Conversation started Jun 15, 2012 at 21:39.
Jun 15, 2012 21:39
@Eugene I see nothing wrong -- except that transfinite induction belongs more in (elementary-set-theory) than in (logic). I retagged it.
@HenningMakholm oh thanks then. if there's nothing wrong with it then i'll just chalk it up to trolling!
thanks henning for looking through it
@Eugene I upvoted your question to compensate for the downvote
@BenjaminLim you needn't do that. i don't mind the rep loss. i just don't want it to be wrong. thanks anyway though.

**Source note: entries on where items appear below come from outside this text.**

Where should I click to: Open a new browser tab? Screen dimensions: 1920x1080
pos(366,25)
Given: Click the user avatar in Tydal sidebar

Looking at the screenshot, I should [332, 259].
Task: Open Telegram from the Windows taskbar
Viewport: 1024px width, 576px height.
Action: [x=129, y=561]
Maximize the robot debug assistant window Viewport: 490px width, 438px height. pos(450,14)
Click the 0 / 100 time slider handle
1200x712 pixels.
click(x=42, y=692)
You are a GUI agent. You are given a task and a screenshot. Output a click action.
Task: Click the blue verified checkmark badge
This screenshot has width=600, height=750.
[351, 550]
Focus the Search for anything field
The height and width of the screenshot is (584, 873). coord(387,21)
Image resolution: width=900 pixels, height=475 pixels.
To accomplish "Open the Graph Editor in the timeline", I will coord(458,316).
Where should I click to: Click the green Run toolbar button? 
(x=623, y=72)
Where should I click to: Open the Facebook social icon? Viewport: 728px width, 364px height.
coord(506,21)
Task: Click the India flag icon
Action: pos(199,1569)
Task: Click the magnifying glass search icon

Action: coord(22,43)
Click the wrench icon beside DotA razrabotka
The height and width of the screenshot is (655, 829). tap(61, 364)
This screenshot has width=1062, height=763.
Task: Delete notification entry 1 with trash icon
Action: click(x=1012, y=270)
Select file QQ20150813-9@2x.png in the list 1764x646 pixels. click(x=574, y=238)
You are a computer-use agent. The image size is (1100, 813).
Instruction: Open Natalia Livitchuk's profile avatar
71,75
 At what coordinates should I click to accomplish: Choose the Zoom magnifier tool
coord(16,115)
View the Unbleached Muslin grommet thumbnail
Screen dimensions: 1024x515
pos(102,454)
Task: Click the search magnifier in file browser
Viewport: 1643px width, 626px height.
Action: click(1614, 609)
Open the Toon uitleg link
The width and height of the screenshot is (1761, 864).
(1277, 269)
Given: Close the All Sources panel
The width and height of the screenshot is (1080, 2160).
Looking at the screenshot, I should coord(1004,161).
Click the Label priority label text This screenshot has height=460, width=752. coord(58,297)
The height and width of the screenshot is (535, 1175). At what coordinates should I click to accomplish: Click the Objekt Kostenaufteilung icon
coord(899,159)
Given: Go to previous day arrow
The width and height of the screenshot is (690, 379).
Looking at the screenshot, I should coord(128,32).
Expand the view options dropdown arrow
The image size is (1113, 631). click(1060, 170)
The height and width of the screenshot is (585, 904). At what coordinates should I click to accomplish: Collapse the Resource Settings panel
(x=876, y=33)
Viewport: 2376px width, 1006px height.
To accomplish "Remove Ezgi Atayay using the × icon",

Actually, if we are to have sophistication-graded tags for set-theory, then it's a bit crazy that transfinite induction belongs in elementary set theory (explicitly according to the tag excerpt). How is one supposed to tag actually elementary set stuff, I wonder?
@HenningMakholm i know. this has been puzzling to me. there is a tags chatroom. want to make a suggestion?
maybe induction should be a new tag.
Jun 15, 2012 21:43
@Eugene i don't see anything wrong with it as a question. i can't say i fully understand it, but if there's an error made in your question, it seems like it would be instructive for an answer to point this out, and i cannot see how down-voting is called for.
@DavidWheeler oh seriously the downvoting isn't an issue. recently i've been frequently downvoted without explanation. i'm sure there's a troll somewhere.
@Eugene i think transfinite-induction would deserve a separate tag, so as not to be confused with the ordinary kind.
@DavidWheeler i think that would be too specific
i would recommend suggesting that in the tags chatroom though.
the character of transfinite inductive proofs is often very different.
@Eugene But I don't think there is much relevant overlap between ordinary induction in $\mathbb N$ and the transfinite stuff. Formally one is a special case of the other, of course, but the questions one could ask about either are very different.
 
Conversation ended Jun 15, 2012 at 21:45.